Location data for words and elements
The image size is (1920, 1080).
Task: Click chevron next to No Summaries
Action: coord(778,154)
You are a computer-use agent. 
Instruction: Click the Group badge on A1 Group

EXERCISE GOAL — Return each line of the records that contains the string "Click", matching its case exactly.

FULL RESPONSE —
Task: Click chevron next to No Summaries
Instruction: Click the Group badge on A1 Group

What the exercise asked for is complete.